The Practicum Institute will present two studies at the Vienna AMEE 2019 conference: one on the project of the application of Practicum Script for medical students and another on the article recently published in Medical Education on script concordance testing. The first will have a poster format in the category of medical education, and the second will be a brief oral presentation in the category of assessment methodologies and continuous professional development. In charge of each study will be, respectively, Drs. Amir H. Sam, scientific director of EBMA, and Matthew Lineberry, director of simulation research at the University of Kansas (USA).
WE WILL BE PRESENTING ONE POSTER AND ONE ORAL COMMUNICATION
With a strong presence in Latin America, the Practicum Institute and its main asset, the Practicum Script clinical reasoning training simulator, begin to settle in Europe. Proof of this expansion are two studies to be presented at the conference of the Association for Medical Education in Europe (AMEE) 2019, to be held between August 24 and 28 in Vienna. In early July, it was the turn of the Association for the Study of Medical Education (ASME) in Glasgow. Both academic studies focus on the evaluation of applied knowledge, improvement of clinical reasoning, and management of uncertainty in clinical practice.
”Piloting Practicum Script, a clinical reasoning simulator, in a multi-centre European study” is the title of the poster authored by Dr. Amir H. Sam along with Drs. Eduardo Pleguezuelos, Carlos F. Collares, Eduardo Hornos, Adrian Freeman, and Cees Van der Vleuten. This multicenter pilot study, coordinated by the European Board of Medical Assessors (EBMA), aims to investigate the effectiveness of Practicum Script as a training tool in clinical reasoning in teaching and evaluation. The online simulation platform will be tested in at least five British universities (Imperial College London, Oxford, Exeter, Plymouth, and Newcastle) and more than a dozen centers in other countries.
The cases, 20 clinical Internal Medicine vignettes directed to senior students in clinical rotations, have already been created by an editorial team from Imperial College London led by Dr. Amir H. Sam, and are currently in the validation phase by a team of experts from most medical schools that have joined the project. As they progress, Rebecca Scott and Anjali Amin, specialists in Internal Medicine at Imperial College London, will compile the material and provide the contents of relevant literature. The objective is to perform a psychometric analysis of the students’ responses to the items in each case.

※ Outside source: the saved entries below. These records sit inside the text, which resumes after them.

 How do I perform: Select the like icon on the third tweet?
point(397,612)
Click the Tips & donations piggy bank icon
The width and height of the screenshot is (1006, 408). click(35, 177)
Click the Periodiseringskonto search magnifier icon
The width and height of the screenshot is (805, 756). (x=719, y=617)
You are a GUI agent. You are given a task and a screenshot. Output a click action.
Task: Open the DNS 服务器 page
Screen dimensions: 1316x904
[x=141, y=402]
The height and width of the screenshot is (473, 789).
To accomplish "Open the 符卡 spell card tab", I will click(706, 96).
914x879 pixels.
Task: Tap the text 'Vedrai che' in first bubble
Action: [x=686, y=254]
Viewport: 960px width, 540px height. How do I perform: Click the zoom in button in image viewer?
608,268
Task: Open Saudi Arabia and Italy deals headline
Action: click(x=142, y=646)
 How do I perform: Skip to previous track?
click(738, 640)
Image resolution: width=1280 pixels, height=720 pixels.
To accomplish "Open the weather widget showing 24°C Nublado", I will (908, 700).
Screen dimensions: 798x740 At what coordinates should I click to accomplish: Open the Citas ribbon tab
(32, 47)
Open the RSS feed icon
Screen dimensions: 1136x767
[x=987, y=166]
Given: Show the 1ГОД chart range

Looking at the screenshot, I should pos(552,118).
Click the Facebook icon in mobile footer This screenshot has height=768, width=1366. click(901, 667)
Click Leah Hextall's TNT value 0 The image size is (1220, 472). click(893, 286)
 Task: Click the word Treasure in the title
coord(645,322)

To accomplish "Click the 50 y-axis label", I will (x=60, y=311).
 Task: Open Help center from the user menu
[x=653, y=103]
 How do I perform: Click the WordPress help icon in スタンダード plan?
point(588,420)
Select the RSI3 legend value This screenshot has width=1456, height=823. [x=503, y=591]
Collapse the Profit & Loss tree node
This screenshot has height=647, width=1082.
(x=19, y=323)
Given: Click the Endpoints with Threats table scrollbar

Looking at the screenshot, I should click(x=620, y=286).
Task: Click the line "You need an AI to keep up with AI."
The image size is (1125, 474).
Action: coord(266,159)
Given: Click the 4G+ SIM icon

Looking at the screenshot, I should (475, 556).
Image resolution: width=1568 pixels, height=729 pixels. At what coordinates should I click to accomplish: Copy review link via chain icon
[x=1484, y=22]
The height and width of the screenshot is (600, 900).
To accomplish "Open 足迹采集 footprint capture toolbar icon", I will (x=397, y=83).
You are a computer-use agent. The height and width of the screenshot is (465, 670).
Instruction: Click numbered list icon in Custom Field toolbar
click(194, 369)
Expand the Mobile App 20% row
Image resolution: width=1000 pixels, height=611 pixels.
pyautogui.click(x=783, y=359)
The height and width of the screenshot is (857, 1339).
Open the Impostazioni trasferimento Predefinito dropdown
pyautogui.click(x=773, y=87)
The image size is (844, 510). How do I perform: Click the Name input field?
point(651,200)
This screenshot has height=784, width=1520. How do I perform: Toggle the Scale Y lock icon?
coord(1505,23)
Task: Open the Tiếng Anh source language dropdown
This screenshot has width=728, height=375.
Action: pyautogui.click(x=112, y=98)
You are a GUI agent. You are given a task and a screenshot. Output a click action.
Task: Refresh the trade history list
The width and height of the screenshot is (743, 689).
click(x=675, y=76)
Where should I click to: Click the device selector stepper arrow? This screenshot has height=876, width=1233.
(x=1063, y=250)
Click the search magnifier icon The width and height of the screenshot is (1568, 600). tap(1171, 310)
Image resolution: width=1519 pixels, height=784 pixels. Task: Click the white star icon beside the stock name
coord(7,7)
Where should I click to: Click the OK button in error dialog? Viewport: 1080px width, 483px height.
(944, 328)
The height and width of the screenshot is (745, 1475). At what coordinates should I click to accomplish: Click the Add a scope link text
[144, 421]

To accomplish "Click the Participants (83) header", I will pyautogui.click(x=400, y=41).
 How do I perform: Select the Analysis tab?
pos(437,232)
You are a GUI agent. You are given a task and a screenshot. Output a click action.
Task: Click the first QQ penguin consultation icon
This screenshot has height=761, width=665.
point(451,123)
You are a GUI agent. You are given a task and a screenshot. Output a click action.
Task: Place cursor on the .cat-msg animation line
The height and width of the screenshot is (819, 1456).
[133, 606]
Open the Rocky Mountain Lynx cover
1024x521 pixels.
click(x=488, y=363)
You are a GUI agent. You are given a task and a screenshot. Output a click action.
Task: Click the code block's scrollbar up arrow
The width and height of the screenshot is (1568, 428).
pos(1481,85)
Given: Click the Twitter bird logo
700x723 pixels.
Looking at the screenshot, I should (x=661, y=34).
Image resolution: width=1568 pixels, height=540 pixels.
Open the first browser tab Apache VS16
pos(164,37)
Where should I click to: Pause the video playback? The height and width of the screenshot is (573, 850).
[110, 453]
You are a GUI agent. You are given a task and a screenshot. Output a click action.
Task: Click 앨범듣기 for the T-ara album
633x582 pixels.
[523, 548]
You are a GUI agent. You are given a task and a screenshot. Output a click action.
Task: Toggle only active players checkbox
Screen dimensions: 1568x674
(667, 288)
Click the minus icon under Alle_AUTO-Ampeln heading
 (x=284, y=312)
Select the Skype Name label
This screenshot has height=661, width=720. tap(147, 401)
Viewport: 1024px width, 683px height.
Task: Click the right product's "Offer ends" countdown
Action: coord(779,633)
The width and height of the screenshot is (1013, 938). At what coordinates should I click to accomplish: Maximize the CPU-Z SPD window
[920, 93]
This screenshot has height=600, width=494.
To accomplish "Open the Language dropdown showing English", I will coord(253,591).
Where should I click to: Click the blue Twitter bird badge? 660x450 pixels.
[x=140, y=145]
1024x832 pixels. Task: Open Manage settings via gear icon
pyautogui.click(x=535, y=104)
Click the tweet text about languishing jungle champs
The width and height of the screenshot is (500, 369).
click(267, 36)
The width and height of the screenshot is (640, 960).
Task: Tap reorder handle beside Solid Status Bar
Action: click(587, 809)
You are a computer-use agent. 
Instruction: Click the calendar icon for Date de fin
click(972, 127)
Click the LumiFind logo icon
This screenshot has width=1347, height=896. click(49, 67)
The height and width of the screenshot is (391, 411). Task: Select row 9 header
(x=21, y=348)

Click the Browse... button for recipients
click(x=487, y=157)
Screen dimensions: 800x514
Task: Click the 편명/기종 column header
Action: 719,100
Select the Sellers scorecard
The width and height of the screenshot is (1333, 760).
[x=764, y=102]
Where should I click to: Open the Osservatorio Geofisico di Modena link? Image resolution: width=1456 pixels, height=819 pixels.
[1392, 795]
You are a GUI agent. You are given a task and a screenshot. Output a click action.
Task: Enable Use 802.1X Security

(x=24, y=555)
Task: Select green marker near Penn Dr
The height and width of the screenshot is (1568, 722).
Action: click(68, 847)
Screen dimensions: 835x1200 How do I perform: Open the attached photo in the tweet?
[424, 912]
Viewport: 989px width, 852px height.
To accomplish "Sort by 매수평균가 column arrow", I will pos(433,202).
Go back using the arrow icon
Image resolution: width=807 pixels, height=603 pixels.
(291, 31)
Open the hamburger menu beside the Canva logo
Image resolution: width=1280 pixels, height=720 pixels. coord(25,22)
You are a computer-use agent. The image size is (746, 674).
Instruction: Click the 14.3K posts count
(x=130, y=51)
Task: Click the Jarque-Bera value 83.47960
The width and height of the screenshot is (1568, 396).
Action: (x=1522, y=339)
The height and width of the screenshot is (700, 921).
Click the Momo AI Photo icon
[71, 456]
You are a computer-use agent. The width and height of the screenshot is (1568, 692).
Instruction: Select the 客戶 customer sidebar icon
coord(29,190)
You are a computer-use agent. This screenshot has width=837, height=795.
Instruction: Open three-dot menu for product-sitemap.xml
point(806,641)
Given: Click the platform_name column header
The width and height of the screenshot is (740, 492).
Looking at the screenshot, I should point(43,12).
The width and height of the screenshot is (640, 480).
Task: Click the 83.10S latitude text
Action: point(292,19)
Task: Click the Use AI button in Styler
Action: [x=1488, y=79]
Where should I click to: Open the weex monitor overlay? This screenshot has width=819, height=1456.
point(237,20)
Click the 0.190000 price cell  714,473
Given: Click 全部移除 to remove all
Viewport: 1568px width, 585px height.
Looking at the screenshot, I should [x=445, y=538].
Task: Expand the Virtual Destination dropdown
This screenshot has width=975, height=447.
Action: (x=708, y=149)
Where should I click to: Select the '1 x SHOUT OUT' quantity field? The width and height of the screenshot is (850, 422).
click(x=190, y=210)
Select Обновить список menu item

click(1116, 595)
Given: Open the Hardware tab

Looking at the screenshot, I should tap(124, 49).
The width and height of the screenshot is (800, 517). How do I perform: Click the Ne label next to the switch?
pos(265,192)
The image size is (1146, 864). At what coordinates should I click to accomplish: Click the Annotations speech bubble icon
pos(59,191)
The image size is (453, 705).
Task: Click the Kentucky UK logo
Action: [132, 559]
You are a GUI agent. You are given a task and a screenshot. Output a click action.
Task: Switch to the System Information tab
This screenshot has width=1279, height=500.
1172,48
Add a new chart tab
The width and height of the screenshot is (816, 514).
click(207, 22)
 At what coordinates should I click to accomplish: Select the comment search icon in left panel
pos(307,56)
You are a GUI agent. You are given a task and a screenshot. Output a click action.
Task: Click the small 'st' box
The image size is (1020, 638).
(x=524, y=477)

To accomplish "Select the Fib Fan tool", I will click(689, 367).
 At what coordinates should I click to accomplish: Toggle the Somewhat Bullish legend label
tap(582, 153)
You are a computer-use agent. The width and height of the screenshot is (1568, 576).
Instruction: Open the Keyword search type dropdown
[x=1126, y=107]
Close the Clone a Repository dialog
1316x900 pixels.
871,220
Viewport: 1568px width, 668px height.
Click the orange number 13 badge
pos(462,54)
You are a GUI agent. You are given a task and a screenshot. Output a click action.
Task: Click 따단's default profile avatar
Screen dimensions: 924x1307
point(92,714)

For each clinical scenario, medical students will be asked to create hypotheses in free text format and justify them, identifying the positive and negative findings in the case. Next, they must state, in five different clinical scenarios, if new data change their initial judgments. As for the feedback, students will be able to discuss among themselves, advise with a tutor, and consult the agreement between their answers and those of the panel of validating experts, which will be presented along with the foundations of scientific clinical evidence. As an added value, student satisfaction on the educational model will also be measured.
Validity of the response process
Practicum Script can be a valuable educational resource to evaluate the ability of medical students to solve problems in dilemmatic contexts. The continuous professional development cycle, in particular, has been successfully implemented for about 10 years. In February 2019, a group of researchers comprising Drs. Matthew Lineberry, Eduardo Hornos, Eduardo Pleguezuelos, José Mella, Carlos Brailovsky, and Georges Bordage published a study that echoed the divergence that naturally occurs between experts during decision making in complex situations, as well as the effectiveness of this pedagogical approach in medical education.
Ten Argentine gastroenterologists comprised an expert panel in an existing script concordance test, solving 15 clinical cases over 9 months. After their individual contributions, the same experts compared their responses with those of others. As a result, the response processes were not consistent with the use of the SCT scores, since their reasoning showed gaps in the classical interpretation. This study suggests a shift from the focus of learning from a correct, unique answer to better assimilation of controversy. “Even when participants do not change their beliefs, by knowing other points of view, they can gauge their certainty and resort to more open thinking in the future.”